*TASK DATA*.
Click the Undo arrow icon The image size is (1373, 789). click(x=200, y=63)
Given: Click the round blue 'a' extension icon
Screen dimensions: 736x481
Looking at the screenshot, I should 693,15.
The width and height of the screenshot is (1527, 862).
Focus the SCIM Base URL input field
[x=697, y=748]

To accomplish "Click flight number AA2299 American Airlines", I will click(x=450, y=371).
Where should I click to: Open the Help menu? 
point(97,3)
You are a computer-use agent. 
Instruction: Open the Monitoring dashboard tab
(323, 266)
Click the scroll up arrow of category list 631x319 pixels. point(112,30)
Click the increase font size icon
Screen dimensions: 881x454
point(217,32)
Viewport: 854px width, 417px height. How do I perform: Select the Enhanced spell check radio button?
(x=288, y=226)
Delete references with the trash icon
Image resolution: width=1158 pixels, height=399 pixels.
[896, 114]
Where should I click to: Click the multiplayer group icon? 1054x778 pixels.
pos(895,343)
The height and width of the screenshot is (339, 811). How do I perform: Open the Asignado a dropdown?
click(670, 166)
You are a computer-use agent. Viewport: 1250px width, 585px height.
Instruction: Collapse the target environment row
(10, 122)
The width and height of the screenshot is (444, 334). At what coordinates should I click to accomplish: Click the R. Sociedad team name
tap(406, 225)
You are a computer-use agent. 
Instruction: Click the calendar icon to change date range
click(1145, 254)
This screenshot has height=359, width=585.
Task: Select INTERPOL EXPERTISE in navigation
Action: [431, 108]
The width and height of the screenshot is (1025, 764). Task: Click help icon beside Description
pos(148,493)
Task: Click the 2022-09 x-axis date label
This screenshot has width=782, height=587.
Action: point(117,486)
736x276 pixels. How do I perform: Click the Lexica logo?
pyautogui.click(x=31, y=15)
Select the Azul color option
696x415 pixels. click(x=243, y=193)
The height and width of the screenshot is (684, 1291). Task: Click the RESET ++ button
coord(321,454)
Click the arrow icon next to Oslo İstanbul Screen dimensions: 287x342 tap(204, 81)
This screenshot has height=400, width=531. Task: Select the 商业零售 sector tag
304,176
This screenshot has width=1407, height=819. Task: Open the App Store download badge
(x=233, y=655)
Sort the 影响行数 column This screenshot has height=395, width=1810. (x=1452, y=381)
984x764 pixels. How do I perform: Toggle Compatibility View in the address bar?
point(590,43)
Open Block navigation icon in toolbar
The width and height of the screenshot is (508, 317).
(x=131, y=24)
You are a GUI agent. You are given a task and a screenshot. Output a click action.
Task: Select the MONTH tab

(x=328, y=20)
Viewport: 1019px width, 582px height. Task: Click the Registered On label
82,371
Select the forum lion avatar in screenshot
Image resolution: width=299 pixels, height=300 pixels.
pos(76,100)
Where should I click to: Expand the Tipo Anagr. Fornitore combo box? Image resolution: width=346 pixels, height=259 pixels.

*WORK INSTRUCTIONS*. Set all the entries above down again exactly.

*WRITTEN ANSWER*.
Click the Undo arrow icon The image size is (1373, 789). click(x=200, y=63)
Given: Click the round blue 'a' extension icon
Screen dimensions: 736x481
Looking at the screenshot, I should 693,15.
The width and height of the screenshot is (1527, 862).
Focus the SCIM Base URL input field
[x=697, y=748]

To accomplish "Click flight number AA2299 American Airlines", I will click(x=450, y=371).
Where should I click to: Open the Help menu? 
point(97,3)
You are a computer-use agent. 
Instruction: Open the Monitoring dashboard tab
(323, 266)
Click the scroll up arrow of category list 631x319 pixels. point(112,30)
Click the increase font size icon
Screen dimensions: 881x454
point(217,32)
Viewport: 854px width, 417px height. How do I perform: Select the Enhanced spell check radio button?
(x=288, y=226)
Delete references with the trash icon
Image resolution: width=1158 pixels, height=399 pixels.
[896, 114]
Where should I click to: Click the multiplayer group icon? 1054x778 pixels.
pos(895,343)
The height and width of the screenshot is (339, 811). How do I perform: Open the Asignado a dropdown?
click(670, 166)
You are a computer-use agent. Viewport: 1250px width, 585px height.
Instruction: Collapse the target environment row
(10, 122)
The width and height of the screenshot is (444, 334). At what coordinates should I click to accomplish: Click the R. Sociedad team name
tap(406, 225)
You are a computer-use agent. 
Instruction: Click the calendar icon to change date range
click(1145, 254)
This screenshot has height=359, width=585.
Task: Select INTERPOL EXPERTISE in navigation
Action: [431, 108]
The width and height of the screenshot is (1025, 764). Task: Click help icon beside Description
pos(148,493)
Task: Click the 2022-09 x-axis date label
This screenshot has width=782, height=587.
Action: point(117,486)
736x276 pixels. How do I perform: Click the Lexica logo?
pyautogui.click(x=31, y=15)
Select the Azul color option
696x415 pixels. click(x=243, y=193)
The height and width of the screenshot is (684, 1291). Task: Click the RESET ++ button
coord(321,454)
Click the arrow icon next to Oslo İstanbul Screen dimensions: 287x342 tap(204, 81)
This screenshot has height=400, width=531. Task: Select the 商业零售 sector tag
304,176
This screenshot has width=1407, height=819. Task: Open the App Store download badge
(x=233, y=655)
Sort the 影响行数 column This screenshot has height=395, width=1810. (x=1452, y=381)
984x764 pixels. How do I perform: Toggle Compatibility View in the address bar?
point(590,43)
Open Block navigation icon in toolbar
The width and height of the screenshot is (508, 317).
(x=131, y=24)
You are a GUI agent. You are given a task and a screenshot. Output a click action.
Task: Select the MONTH tab

(x=328, y=20)
Viewport: 1019px width, 582px height. Task: Click the Registered On label
82,371
Select the forum lion avatar in screenshot
Image resolution: width=299 pixels, height=300 pixels.
pos(76,100)
Where should I click to: Expand the Tipo Anagr. Fornitore combo box? Image resolution: width=346 pixels, height=259 pixels.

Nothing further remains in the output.